Le Conseil national de la Refondation, une nouvelle tentative de contournement démocratique?
Emmanuel Macron, Kiev, juin 2022 © Ludovic Marin/AP/SIPA

Lancé le 8 septembre par Emmanuel Macron pour associer acteurs politiques, économiques, sociaux et associatifs aux futures grandes réformes, le CNR est largement boudé. Analyse.


Le 19 août, après la cérémonie du 78ème anniversaire de la libération de Bormes-les-Mimosas, dans le Var, le président de la République déclarait à des journalistes que le Conseil national de la Refondation (CNR), annoncé au début de l’été, verrait le jour le 8 septembre.

Dans une semaine, ce « CNR version Macron » se rassemblera donc pour la première fois, à Marcoussis, dans l’Essonne.

À la date précitée, le chef de l’État avait précisé que ce Conseil, devant rassembler acteurs politiques, économiques, sociaux et associatifs, aurait notamment pour objectif un « dialogue » sur les services publics. En clair, Emmanuel Macron a décidé d’entamer son nouveau quinquennat dans la continuité du précédent : diriger la France avec des Conseils destinés à contourner le Parlement.

Des Conseils qui visent surtout à pallier… les erreurs politiques passées

Les exemples de ce particularisme macronien s’enchaînent. Ce 2 septembre, un autre comité, le Conseil de défense, a fait son grand retour. Il est bien connu des Français depuis la crise sanitaire. Cette fois-ci, il était consacré à l’énergie. Espérons au moins qu’il sera l’occasion, pour Emmanuel Macron et les ministres présents, de constater les méfaits notoires de leur politique énergétique depuis 2017. À coups de tergiversations et de concessions, ils portent une responsabilité certaine dans notre incapacité actuelle à faire face aux conséquences de la guerre en Ukraine.

○ ○ ○ ○

▶ OBJECTIF DU TRAVAIL:
Répondez à ces questions sur le texte fourni :
1. Dans quelle commune le Conseil national de la Refondation doit-il se réunir pour la première fois ?
2. Quelle cérémonie avait eu lieu le 19 août, avant la déclaration du président aux journalistes ?
3. À quel sujet le Conseil de défense du 2 septembre était-il consacré ?

○ ○ ○ ○

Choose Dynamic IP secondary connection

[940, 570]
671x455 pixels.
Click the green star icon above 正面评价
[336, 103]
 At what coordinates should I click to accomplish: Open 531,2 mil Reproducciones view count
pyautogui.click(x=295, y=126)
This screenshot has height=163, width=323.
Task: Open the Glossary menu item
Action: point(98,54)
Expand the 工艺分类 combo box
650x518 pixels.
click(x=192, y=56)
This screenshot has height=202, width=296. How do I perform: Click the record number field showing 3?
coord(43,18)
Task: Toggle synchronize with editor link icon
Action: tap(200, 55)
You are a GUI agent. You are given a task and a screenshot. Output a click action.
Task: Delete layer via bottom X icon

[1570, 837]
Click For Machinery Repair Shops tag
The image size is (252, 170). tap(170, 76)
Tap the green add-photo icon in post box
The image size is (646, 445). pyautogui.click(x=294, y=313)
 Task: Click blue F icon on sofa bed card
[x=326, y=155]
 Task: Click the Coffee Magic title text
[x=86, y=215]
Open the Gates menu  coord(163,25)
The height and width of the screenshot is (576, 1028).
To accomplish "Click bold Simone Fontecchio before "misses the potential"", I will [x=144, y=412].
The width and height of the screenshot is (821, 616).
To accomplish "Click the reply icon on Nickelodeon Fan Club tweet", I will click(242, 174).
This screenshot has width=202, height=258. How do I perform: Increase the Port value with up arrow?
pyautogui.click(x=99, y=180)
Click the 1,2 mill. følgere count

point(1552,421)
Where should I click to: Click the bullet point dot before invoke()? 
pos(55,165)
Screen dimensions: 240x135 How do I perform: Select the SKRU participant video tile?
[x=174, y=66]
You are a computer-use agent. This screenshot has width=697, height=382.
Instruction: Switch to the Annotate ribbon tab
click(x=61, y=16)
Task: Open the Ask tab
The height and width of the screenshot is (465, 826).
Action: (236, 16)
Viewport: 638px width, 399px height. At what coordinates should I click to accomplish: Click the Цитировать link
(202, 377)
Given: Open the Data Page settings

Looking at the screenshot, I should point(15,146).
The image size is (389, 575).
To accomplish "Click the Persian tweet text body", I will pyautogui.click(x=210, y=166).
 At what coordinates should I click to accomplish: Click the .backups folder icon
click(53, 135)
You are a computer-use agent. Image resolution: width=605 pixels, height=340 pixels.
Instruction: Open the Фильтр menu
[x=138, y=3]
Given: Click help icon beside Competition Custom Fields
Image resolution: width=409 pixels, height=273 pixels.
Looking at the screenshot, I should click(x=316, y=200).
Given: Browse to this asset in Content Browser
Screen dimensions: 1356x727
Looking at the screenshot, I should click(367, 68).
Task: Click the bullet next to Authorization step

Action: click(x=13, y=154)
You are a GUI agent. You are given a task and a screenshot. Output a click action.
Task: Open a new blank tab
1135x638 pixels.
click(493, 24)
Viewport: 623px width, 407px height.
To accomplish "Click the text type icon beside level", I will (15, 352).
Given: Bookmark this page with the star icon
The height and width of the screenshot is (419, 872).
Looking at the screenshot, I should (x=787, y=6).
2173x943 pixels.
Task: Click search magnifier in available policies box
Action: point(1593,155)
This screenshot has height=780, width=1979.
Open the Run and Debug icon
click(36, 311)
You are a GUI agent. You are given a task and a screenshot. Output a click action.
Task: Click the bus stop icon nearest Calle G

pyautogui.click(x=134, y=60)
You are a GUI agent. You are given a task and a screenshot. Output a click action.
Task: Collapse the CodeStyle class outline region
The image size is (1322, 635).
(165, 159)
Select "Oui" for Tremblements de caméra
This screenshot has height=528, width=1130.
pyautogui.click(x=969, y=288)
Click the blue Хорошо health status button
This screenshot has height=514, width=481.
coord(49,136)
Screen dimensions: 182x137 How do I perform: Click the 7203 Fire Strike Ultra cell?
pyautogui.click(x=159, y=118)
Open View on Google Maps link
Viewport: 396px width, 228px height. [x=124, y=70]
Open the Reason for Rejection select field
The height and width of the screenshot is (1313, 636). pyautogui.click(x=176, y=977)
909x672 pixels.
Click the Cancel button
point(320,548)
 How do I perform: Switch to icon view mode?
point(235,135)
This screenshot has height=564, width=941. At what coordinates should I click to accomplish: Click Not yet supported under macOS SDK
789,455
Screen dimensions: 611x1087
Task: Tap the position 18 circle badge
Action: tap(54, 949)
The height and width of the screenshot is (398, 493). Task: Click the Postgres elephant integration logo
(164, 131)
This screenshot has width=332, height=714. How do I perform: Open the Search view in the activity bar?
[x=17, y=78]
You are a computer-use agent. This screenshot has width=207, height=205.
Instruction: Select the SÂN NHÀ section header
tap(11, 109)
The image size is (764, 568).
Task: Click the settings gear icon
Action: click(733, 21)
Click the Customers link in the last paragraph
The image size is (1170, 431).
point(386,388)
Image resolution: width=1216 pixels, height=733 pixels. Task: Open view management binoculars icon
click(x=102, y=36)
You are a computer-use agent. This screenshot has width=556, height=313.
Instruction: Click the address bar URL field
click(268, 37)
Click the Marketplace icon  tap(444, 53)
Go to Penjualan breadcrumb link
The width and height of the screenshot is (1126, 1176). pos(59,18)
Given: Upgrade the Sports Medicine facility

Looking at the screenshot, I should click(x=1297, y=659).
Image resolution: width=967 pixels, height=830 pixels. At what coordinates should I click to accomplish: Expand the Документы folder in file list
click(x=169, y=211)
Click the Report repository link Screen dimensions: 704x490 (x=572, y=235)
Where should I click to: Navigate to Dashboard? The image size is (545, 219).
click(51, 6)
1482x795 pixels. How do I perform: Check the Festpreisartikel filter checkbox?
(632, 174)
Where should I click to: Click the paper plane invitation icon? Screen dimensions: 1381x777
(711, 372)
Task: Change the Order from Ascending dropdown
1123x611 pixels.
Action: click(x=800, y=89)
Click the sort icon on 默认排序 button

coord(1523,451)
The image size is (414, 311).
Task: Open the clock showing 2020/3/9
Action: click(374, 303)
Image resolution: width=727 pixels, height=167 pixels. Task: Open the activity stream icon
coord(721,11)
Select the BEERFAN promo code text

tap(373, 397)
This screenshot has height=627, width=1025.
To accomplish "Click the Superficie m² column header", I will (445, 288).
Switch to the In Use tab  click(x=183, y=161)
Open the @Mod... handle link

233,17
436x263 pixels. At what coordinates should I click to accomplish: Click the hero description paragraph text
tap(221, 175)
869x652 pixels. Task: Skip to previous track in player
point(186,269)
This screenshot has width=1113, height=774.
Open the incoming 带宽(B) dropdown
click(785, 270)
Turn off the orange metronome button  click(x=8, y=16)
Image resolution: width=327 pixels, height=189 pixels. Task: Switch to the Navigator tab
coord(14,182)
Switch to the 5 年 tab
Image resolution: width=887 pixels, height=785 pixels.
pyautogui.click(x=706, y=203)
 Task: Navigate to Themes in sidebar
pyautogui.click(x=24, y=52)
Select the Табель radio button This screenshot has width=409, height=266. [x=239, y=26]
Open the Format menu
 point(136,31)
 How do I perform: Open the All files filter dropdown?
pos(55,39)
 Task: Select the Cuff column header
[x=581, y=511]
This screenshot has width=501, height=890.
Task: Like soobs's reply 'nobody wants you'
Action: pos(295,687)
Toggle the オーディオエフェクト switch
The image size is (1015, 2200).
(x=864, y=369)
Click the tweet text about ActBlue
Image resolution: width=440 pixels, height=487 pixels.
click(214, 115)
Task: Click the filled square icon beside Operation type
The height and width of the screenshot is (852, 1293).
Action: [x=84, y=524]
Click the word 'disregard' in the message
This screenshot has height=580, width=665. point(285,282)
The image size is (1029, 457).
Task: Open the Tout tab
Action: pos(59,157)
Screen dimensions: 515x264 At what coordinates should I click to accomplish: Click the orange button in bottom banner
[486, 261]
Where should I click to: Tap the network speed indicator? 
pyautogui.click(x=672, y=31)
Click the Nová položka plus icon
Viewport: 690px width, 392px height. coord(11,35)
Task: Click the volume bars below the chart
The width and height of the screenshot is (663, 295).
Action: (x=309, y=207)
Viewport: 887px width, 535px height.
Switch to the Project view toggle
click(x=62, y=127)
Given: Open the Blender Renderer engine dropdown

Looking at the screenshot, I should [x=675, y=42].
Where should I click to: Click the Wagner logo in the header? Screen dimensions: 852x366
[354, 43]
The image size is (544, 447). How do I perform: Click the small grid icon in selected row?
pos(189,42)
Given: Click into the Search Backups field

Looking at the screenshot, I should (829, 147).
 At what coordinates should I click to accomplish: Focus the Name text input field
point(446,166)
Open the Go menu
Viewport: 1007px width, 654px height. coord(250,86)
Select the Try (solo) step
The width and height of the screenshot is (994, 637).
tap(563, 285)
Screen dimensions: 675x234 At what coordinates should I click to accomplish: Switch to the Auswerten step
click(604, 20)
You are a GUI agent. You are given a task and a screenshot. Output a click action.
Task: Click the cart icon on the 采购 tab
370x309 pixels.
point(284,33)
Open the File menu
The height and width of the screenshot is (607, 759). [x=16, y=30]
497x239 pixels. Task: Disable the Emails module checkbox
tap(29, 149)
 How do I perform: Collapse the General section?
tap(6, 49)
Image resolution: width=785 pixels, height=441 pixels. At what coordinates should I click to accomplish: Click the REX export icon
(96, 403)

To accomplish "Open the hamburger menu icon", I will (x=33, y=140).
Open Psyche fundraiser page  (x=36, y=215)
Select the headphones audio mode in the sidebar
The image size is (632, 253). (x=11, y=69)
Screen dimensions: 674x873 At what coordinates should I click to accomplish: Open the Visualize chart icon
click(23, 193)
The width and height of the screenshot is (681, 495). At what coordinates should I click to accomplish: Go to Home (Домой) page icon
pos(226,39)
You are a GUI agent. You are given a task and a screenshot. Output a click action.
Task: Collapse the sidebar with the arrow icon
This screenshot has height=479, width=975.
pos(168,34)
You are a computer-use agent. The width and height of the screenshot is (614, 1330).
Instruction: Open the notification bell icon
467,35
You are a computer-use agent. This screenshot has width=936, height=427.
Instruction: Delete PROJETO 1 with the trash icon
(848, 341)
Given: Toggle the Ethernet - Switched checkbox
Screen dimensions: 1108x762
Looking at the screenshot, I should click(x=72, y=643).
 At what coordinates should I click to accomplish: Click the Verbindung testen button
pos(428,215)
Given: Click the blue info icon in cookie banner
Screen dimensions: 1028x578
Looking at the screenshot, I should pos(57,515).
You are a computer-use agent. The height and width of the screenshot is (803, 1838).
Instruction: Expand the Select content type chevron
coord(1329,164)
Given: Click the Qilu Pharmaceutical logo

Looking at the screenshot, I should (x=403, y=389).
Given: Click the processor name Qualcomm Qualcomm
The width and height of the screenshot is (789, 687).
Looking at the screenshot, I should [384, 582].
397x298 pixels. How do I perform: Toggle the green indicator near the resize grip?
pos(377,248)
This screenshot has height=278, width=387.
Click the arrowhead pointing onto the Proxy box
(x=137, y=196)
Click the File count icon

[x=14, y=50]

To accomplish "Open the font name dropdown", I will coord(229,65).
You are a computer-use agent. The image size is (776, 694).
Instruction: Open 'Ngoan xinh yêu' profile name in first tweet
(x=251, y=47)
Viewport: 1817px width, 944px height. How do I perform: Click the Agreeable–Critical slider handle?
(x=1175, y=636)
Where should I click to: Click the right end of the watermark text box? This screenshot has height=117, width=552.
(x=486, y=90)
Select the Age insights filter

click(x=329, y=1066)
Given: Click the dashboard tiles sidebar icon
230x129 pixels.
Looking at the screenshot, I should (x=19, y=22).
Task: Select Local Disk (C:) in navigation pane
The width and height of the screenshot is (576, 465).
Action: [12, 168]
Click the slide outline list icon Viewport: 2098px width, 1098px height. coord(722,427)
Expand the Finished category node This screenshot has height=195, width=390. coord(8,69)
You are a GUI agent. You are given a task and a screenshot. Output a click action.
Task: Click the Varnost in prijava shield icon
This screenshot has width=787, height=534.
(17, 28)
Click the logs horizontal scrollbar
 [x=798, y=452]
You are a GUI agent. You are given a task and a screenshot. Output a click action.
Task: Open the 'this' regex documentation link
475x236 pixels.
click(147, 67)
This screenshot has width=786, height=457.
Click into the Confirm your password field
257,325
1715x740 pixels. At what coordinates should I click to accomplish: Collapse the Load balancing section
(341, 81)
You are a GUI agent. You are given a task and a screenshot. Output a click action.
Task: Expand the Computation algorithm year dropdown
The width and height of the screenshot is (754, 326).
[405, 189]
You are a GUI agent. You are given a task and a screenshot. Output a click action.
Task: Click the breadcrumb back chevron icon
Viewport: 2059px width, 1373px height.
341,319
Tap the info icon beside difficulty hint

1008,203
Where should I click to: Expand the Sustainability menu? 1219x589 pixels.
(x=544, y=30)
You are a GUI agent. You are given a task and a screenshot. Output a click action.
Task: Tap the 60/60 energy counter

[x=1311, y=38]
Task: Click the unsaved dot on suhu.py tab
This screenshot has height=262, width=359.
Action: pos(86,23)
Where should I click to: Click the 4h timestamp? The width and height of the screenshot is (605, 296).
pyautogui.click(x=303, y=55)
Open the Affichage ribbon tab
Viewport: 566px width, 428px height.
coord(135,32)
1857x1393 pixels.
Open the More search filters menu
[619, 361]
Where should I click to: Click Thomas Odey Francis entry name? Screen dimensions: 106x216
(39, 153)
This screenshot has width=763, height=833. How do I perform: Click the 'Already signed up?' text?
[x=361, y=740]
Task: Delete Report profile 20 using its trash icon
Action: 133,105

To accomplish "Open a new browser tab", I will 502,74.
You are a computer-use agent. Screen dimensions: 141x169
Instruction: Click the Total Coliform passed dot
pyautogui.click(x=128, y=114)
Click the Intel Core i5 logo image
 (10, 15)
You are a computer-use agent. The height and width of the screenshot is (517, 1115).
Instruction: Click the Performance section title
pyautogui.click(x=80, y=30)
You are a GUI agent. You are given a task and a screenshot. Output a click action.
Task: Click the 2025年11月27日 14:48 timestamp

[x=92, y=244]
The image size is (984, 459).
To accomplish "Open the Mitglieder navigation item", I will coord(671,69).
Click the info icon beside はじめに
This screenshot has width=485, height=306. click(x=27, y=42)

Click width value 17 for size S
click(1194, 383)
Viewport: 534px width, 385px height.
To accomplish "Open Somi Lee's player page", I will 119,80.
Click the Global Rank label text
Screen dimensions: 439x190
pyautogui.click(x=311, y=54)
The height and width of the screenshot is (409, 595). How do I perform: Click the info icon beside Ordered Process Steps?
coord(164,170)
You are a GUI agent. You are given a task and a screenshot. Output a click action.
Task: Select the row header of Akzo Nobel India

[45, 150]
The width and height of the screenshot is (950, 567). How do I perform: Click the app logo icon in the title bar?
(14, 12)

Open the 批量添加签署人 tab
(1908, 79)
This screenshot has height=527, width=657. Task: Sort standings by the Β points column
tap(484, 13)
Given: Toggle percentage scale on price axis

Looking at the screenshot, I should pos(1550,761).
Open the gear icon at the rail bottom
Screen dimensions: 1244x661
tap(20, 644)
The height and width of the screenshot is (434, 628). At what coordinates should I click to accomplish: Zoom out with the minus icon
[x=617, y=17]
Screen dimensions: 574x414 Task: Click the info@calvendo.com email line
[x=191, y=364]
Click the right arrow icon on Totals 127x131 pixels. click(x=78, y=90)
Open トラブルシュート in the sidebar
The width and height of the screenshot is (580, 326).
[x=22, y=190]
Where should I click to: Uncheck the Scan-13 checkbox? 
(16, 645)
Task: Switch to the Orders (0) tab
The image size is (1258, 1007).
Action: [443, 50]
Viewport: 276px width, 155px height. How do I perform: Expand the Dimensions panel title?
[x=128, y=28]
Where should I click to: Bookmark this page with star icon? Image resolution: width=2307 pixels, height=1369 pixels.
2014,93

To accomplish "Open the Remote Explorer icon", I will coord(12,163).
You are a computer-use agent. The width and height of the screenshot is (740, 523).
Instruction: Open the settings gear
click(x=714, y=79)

○ ○ ○ ○

▶ RÉPONSE FINALE:
1. À Marcoussis, dans l’Essonne.
2. La cérémonie du 78ème anniversaire de la libération de Bormes-les-Mimosas, dans le Var.
3. À l’énergie.